Rigid-Rod Molecules in Biomembrane Models: From Hydrogen-Bonded Chains to Synthetic Multifunctional Pores

Abstract

Synthetic ion channels and pores formed by rigid-rod molecules are summarized. This includes work on hydrogen-bonded chains installed along membrane-spanning rigid-rod scaffolds to transport protons. As a second topic, programmed assembly of p-septiphenyls with terminal iminodiacetate-copper complexes for potassium transport by cation−π interactions is described.
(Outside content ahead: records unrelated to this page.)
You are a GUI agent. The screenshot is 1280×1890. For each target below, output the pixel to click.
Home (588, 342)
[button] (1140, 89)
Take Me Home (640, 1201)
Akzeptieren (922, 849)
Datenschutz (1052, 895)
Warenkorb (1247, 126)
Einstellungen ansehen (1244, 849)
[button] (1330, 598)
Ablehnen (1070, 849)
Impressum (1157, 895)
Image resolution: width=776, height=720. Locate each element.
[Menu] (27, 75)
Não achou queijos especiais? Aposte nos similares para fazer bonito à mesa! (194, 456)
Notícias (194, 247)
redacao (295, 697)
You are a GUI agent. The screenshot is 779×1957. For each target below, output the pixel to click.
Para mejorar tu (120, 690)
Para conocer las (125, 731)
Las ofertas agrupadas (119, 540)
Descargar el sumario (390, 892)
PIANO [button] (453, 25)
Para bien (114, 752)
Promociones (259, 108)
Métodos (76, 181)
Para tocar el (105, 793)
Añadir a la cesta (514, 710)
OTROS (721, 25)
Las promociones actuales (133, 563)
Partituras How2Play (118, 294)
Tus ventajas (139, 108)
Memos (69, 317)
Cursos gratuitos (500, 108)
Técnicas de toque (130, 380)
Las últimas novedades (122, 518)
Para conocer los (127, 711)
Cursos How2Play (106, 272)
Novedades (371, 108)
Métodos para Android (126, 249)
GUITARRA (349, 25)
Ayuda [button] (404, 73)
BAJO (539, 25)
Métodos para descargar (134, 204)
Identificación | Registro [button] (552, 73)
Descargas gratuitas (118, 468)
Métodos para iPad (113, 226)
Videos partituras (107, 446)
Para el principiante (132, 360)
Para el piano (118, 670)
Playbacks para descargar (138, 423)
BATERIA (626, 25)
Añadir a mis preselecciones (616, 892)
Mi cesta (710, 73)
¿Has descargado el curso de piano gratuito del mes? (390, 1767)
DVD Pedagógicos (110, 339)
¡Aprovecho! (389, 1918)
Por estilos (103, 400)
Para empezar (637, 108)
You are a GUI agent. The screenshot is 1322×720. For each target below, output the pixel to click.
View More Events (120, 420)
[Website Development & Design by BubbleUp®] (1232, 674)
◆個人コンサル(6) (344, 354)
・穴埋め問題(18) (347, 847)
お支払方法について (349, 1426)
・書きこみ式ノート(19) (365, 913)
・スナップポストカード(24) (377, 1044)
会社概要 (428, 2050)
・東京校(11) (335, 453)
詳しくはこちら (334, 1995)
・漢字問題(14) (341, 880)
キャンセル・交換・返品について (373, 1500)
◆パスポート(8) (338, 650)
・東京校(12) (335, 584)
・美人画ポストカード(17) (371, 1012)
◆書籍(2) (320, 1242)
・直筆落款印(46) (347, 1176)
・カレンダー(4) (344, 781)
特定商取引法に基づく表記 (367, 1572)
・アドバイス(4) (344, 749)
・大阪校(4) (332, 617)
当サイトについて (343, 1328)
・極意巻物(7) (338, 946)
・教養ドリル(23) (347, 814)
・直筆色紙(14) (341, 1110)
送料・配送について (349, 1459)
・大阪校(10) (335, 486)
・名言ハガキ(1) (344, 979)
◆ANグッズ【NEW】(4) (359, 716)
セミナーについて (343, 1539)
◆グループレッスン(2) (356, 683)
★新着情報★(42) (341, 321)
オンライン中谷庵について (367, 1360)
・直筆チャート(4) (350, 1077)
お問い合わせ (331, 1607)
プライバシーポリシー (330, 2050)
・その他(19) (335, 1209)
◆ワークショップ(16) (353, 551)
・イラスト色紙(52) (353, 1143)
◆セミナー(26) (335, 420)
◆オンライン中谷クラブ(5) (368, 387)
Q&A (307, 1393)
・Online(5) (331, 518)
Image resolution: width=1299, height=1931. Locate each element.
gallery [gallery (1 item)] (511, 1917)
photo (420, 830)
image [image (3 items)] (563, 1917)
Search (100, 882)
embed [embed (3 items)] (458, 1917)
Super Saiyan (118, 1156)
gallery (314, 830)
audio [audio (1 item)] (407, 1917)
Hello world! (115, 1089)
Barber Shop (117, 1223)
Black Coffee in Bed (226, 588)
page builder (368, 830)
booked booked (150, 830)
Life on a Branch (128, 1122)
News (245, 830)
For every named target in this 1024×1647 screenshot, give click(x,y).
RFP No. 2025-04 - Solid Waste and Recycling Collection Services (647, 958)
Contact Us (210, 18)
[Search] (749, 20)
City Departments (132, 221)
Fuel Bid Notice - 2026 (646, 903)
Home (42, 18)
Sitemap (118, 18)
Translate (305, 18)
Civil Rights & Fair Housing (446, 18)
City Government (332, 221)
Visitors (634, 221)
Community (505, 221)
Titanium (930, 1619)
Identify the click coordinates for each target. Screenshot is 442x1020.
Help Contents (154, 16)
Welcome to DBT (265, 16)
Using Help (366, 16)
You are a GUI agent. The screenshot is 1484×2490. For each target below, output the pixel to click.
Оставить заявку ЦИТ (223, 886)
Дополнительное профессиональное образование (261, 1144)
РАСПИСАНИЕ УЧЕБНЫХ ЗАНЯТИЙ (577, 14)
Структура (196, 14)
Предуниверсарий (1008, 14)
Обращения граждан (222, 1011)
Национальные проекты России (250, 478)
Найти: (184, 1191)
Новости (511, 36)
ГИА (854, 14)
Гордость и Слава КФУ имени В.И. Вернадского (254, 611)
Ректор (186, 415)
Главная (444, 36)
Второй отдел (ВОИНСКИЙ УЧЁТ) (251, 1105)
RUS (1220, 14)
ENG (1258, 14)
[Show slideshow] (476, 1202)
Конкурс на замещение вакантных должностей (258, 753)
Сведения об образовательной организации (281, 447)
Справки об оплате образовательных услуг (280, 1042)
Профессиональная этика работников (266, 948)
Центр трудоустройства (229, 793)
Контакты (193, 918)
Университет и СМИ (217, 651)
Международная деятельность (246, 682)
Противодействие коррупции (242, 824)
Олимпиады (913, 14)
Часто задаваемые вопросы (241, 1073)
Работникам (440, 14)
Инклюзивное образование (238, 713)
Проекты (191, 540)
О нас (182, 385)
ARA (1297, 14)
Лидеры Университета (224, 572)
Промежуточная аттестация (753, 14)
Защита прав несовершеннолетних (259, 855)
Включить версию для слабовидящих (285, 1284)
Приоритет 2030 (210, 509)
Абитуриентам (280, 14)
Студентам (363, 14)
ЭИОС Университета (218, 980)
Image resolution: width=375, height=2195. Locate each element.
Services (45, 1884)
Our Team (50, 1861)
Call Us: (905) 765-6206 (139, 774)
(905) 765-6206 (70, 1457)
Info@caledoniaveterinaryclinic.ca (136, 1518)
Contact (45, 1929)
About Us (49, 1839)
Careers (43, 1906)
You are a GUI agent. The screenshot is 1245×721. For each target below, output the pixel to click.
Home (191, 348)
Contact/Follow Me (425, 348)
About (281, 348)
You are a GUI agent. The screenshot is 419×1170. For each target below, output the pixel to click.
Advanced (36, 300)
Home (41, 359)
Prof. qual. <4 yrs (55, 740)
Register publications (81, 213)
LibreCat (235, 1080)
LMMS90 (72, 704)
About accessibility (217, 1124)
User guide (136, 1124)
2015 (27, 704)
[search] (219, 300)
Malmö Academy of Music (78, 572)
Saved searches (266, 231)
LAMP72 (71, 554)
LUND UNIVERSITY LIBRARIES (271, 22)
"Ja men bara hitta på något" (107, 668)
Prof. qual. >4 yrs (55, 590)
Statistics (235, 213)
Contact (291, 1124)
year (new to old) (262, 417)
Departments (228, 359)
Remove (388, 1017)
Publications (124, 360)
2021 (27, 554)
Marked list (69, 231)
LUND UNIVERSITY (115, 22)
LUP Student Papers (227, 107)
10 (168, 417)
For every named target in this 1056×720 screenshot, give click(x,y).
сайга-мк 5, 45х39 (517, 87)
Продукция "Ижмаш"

The third topic concerns rigid push−pull rods as fluorescent α-helix mimics to probe the importance of dipole−potential interactions for voltage gating, both on the functional and the structural level. Topic number four deals with p-octiphenyl staves as key scaffolds for the synthesis of rigid-rod β-barrel pores. The description of internal and external design strategies for these rigid-rod β-barrels covers a rich collection of pH-, pM-, voltage-, ligand-, and enzyme-gated synthetic multifunctional pores that can act as hosts, sensors, and catalysts. As far as practical applications are concerned, the possibility to detect chemical reactions with synthetic multifunctional pores appears most attractive. Recent molecular mechanics simulations are presented as a valuable approach to insights on the elusive suprastructures of multifunctional pores made from rigid rods.